SOURCE DOCUMENT
::::::::
A high-level tit-for-tit slug fest involving China’s Belt and Road Initiative (BRI) is under way with ramifications reverberating across the Australian freight and trade landscape, even pitting the states of Victoria and Canberra against one another.
The tension was sparked when the federal government of Australia’s centre-left part lobbied for an independent inquiry into what it believes could implicate China in the coronavirus.
In retaliation China earlier this month issued import restrictions against Australia’s beef export community.
It also instituted an 80% tariff on Australian barley.
Sensing an opportunity to further the cause of the Port of Melbourne in a bid to benefit from Chinese infrastructural investment, the state of Victoria announced that it will proceed in its BRI plans with China.
This despite opposition from neighbouring Canberra, the seat of Australia’s government.
Victorian treasurer and Labour Party member Tim Pallas accused the government of vilifying China and asked why the country’s agricultural sector should suffer because of views regarding the cause of Covid-19.
::::::::
Saved data entries

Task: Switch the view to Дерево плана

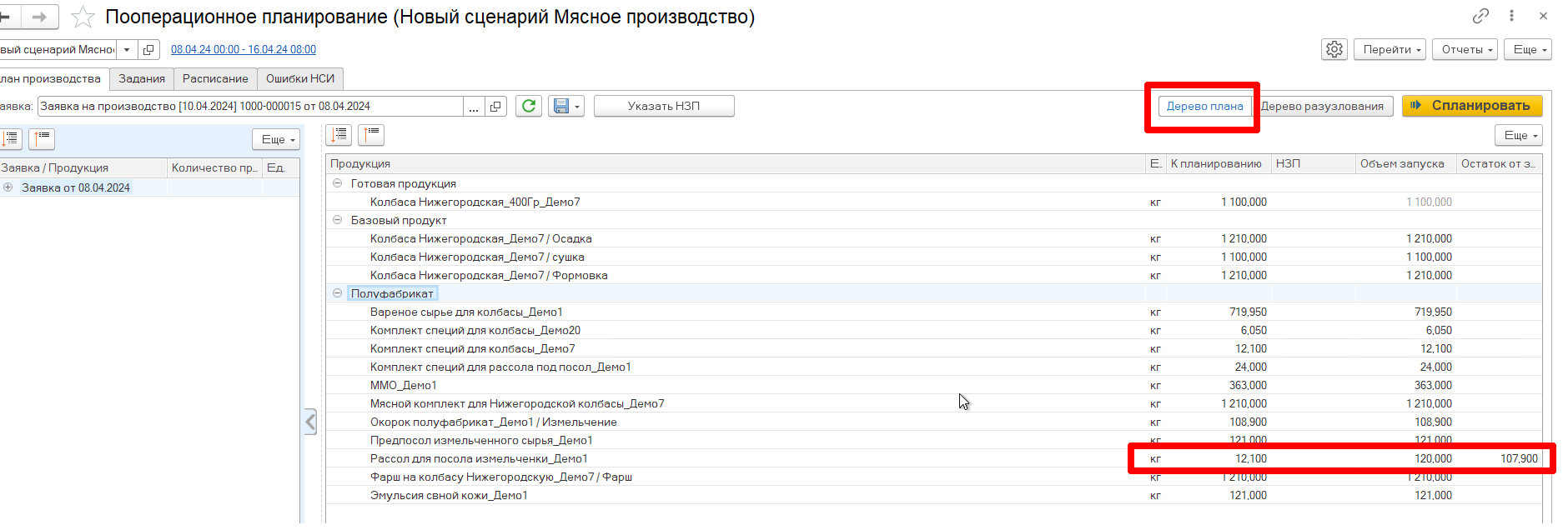Action: click(x=1204, y=106)
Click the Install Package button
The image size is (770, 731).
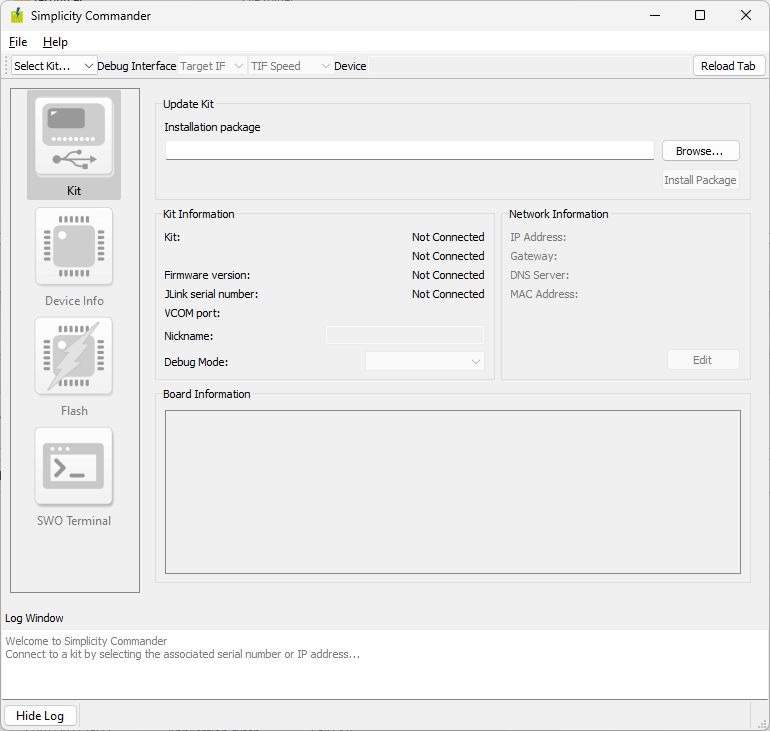coord(700,180)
::::::::
Continue the article on the Australia–China trade dispute over the Belt and Road Initiative, starting right after its final sentence.

Home Affairs minister Peter Dutton, notorious in South Africa for once suggesting that local farmers should be granted a kind of agricultural asylum in Australia away from the scourge of farm murders, hit back at Pallas saying he’s a stooge of China.
“This is gravely concerning”, he has said.
“Victoria needs to explain why it is really the only state in the country that has entered into this relationship.”
The development heralds the latest instalment in China’s BRI ambitions, an intricate network for road, rail and ocean cargo that is widely regarded as a new kind of Silk Road with a much wider, globe-encapsulating reach.